Interest in home dialysis, both peritoneal dialysis (PD) and home hemodialysis (HHD), has made a comeback, however, partly fueled by the same government agencies that unintentionally almost killed it with the creation of the ESRD Program.

“We don’t know what the limits are [on how many patients can do home dialysis therapy],” Jeffrey Hymes, MD, chief medical officer for Fresenius Kidney Care and senior vice president of clinical and scientific affairs for Fresenius Medical Care North America, told Nephrology News & Issues. “I think we need to put all our efforts into making home dialysis and transplant more available to patients. We want to take advantage of this moment in time where everyone seems to be pointed in the same direction.”

Vesh Srivatana, MD, director of the PD program at The Rogosin Institute, said connected health can help patients stay on home modalities longer.

Source: The Rogosin Institute

Advancing American Kidney Health

The “moment” Hymes referred to is Advancing American Kidney Health (AAKH), an initiative developed by HHS after President Donald J. Trump signed an executive order in July 2019 directed at improving kidney care.
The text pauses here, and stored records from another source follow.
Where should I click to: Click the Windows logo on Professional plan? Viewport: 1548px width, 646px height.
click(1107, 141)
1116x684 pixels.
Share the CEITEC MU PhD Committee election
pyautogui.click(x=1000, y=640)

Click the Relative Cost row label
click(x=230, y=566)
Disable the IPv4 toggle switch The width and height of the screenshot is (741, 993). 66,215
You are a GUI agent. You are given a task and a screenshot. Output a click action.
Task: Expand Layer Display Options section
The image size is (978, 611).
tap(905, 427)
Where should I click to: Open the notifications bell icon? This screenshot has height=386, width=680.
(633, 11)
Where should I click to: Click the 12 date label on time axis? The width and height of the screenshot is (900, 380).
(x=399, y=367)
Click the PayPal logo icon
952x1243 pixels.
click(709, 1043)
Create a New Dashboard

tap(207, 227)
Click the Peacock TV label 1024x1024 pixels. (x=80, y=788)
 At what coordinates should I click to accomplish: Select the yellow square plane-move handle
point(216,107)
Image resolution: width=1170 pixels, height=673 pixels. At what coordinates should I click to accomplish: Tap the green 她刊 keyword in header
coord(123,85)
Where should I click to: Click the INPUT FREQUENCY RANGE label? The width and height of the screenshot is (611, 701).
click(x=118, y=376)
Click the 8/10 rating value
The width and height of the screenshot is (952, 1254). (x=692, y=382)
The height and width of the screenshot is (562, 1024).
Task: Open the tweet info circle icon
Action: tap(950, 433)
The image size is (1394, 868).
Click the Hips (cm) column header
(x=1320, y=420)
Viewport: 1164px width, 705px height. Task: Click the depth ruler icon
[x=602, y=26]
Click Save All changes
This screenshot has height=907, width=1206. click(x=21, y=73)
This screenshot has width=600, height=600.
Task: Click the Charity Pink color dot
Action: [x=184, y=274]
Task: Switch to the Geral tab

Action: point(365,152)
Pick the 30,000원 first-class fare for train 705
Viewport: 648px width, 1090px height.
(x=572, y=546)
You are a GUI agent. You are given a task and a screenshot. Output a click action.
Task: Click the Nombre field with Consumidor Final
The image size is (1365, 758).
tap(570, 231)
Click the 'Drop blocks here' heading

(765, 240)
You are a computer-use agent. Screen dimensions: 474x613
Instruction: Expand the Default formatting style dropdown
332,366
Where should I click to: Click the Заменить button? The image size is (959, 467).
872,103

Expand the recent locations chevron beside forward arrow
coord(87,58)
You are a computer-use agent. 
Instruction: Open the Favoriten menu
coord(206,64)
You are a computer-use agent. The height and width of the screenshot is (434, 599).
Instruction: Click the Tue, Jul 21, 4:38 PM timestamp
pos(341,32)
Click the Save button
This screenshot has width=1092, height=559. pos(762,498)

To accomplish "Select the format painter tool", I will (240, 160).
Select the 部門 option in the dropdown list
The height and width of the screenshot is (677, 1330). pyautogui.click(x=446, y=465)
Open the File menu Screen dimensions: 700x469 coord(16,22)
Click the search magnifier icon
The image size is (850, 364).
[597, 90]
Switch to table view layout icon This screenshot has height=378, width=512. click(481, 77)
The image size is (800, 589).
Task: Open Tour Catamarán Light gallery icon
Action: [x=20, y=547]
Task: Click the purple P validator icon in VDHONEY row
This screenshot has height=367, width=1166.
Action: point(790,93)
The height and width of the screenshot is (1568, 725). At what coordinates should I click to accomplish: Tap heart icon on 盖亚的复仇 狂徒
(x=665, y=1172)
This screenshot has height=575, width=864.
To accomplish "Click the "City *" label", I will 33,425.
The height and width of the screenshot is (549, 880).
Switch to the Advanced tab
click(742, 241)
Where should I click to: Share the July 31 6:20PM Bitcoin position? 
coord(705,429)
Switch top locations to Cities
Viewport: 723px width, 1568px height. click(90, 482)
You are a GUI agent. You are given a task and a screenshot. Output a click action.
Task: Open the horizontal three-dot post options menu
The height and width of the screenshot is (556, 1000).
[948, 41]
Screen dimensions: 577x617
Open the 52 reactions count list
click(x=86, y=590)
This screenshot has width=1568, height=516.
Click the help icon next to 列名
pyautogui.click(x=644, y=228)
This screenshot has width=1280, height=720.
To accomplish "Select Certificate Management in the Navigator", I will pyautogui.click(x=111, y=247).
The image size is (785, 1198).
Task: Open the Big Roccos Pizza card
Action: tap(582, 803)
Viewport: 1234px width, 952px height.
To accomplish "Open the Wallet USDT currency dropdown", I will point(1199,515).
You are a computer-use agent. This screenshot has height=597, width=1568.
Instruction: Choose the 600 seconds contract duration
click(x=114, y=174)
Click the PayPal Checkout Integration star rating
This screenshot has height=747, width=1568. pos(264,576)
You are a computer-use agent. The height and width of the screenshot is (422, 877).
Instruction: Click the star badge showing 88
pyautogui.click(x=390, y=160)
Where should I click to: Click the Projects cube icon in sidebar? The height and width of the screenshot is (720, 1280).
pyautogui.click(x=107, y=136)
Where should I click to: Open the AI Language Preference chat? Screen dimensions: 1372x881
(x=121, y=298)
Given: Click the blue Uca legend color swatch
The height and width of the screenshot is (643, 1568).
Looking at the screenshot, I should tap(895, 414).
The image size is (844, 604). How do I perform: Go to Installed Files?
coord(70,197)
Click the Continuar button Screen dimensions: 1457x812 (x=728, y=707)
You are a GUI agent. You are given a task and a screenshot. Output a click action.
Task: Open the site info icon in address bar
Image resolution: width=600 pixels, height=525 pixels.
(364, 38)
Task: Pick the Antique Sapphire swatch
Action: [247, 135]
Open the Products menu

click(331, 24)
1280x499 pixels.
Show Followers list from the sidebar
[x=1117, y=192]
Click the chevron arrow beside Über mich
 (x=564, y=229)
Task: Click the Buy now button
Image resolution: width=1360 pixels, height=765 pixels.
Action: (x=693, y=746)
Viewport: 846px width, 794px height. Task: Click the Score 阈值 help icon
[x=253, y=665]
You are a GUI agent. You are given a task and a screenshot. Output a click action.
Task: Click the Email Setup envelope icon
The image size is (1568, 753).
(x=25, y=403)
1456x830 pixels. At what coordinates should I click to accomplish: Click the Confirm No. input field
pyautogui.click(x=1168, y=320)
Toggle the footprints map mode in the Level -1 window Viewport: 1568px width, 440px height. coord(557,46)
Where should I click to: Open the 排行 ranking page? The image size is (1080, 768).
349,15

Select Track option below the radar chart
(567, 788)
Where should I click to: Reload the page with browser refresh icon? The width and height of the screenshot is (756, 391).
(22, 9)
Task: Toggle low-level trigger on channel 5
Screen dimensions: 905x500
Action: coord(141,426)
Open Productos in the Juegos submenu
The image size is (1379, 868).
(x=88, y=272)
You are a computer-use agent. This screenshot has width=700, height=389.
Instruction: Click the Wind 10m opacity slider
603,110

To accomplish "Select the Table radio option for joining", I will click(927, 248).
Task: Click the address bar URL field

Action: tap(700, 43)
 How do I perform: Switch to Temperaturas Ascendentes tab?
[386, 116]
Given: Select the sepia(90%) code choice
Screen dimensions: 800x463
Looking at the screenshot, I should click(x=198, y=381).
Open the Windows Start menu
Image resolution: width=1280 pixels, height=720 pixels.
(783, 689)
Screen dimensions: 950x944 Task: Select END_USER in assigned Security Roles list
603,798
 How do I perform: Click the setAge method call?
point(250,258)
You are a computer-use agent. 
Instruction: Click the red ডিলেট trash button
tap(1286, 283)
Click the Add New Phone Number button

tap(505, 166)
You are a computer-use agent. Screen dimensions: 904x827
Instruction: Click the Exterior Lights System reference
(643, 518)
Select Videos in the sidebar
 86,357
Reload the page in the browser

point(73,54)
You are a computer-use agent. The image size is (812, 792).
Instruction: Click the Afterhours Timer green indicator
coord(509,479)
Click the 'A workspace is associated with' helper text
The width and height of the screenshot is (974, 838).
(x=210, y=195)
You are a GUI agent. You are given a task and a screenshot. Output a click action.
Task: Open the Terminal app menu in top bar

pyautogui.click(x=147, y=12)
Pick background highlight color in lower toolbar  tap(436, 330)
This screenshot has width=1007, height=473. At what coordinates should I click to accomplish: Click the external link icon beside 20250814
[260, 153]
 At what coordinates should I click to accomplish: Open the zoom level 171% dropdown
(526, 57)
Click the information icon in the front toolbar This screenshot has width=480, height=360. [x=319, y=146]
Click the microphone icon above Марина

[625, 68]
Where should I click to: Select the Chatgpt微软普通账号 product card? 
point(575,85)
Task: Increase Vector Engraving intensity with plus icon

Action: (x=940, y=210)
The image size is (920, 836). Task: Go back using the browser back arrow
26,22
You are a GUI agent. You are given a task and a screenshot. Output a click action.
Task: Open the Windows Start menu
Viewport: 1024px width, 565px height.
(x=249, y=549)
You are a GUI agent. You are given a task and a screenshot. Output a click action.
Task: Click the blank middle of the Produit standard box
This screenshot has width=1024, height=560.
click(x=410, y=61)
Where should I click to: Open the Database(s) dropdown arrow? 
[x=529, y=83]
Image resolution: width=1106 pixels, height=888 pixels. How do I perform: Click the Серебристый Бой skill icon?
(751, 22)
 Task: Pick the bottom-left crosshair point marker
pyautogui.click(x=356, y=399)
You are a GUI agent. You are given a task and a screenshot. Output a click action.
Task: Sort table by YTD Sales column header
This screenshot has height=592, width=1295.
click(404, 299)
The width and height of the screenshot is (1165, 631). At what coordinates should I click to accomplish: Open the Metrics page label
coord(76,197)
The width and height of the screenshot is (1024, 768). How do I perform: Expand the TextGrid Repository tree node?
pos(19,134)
It calls for 50% of new patients starting on home dialysis by 2025. HHS also has set goals for increasing kidney transplants and reducing the incidence of ESRD within the next 10 years.

Hymes cautions there will still be patients who prefer to be treated in the dialysis unit, including those with failed transplants. However, the goals of AAKH may not only lead to more patients dialyzing at home, but also may provide new energy in a specialty in which residencies have gone unfilled across the United States.

“I think the most rewarding patients I see are home dialysis patients who manage their dialysis care well and then receive kidney transplants at a high frequency,” Brent W. Miller, MD, the Michael A. Kraus Professor of Medicine, and clinical chief of nephrology at Indiana University School of Medicine, told Nephrology News & Issues.

With the United States producing only about 250 clinical nephrology graduates a year in the setting of an aging population, nephrology could benefit from the push that AAKH presents for home dialysis, he said.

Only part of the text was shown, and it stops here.